Beaucoup sont incapables de prononcer en français autre chose que deux mots: « cent francs », soit 100 FCFA ou l’équivalent 20 cents américains, le montant de l’aumône demandée.

Les « daaras » sont une institution multiséculaire au Sénégal, où envoyer ses enfants à l’école coranique est une tradition bien enracinée chez les familles.

Selon l’islam modéré très largement pratiqué au Sénégal, la mendicité était jadis considérée comme un exercice d’humilité.
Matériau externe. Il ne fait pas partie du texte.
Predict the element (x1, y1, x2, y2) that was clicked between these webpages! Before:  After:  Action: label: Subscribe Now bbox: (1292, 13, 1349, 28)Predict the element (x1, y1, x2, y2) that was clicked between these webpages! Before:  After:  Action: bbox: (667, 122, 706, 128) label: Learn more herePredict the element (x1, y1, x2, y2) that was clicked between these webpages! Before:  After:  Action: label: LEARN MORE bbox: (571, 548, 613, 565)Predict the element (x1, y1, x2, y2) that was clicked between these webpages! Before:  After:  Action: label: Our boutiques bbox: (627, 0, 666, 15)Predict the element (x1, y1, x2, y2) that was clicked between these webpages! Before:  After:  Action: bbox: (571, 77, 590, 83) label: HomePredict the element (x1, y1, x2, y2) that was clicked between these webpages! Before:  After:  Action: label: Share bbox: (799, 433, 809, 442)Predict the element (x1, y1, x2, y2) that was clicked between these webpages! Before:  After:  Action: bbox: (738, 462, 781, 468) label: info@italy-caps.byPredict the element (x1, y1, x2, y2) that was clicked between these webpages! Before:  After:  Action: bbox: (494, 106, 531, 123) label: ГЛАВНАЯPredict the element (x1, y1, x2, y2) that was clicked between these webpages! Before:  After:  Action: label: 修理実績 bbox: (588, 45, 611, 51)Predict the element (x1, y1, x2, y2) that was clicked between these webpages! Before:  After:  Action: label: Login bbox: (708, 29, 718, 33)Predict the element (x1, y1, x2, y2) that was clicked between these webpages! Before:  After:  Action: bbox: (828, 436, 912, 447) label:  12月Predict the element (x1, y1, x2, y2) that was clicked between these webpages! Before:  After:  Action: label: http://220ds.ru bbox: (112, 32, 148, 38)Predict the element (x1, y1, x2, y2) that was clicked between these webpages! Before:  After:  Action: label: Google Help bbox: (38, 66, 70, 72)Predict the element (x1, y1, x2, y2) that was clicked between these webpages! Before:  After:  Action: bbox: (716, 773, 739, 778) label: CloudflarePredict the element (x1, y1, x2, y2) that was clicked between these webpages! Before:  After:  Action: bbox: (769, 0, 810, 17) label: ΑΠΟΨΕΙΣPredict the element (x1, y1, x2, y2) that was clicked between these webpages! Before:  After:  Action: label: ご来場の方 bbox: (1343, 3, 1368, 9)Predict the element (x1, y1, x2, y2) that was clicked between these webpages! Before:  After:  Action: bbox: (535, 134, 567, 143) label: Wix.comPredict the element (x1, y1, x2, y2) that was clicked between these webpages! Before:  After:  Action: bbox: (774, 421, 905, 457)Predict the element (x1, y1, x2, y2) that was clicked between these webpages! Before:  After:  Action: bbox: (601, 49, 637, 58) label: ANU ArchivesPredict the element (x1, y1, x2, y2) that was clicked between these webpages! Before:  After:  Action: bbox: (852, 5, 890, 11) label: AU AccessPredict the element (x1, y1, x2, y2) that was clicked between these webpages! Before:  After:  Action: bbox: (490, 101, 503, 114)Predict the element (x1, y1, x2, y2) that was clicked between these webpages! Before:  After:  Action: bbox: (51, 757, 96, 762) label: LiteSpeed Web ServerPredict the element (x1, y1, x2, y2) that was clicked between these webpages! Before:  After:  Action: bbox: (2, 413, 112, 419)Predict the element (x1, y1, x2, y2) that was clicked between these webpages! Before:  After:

Aujourd’hui, cette pratique est parfois dévoyée, devenant pour certains une sorte de couverture pour exploiter financièrement la jeunesse déshéritée.

Ces dernières années, le problème s’est aggravé du fait de la mobilité croissante, de la rébellion séparatiste en Casamance et de l’insécurité dans les Etats voisins du Sénégal.

Le président Abdoulaye Wade, réélu en février à la faveur d’une élection jugée truquée par ses adversaires politiques, a apporté son soutien à cette campagne de sensibilisation visant à chasser les petits mendiants des rues. Il a dépêché un représentant pour soutenir les organisateurs.

Wade, un musulman formé dans les meilleures universités françaises, s’est lancé dans un vaste programme de travaux publics (routes, hôtels, nouvel aéroport) pour, notamment, donner « un coup de jeune » aux infrastructures du Sénégal avant le sommet de l’Organisation de la conférence islamique prévu en 2008 à Dakar.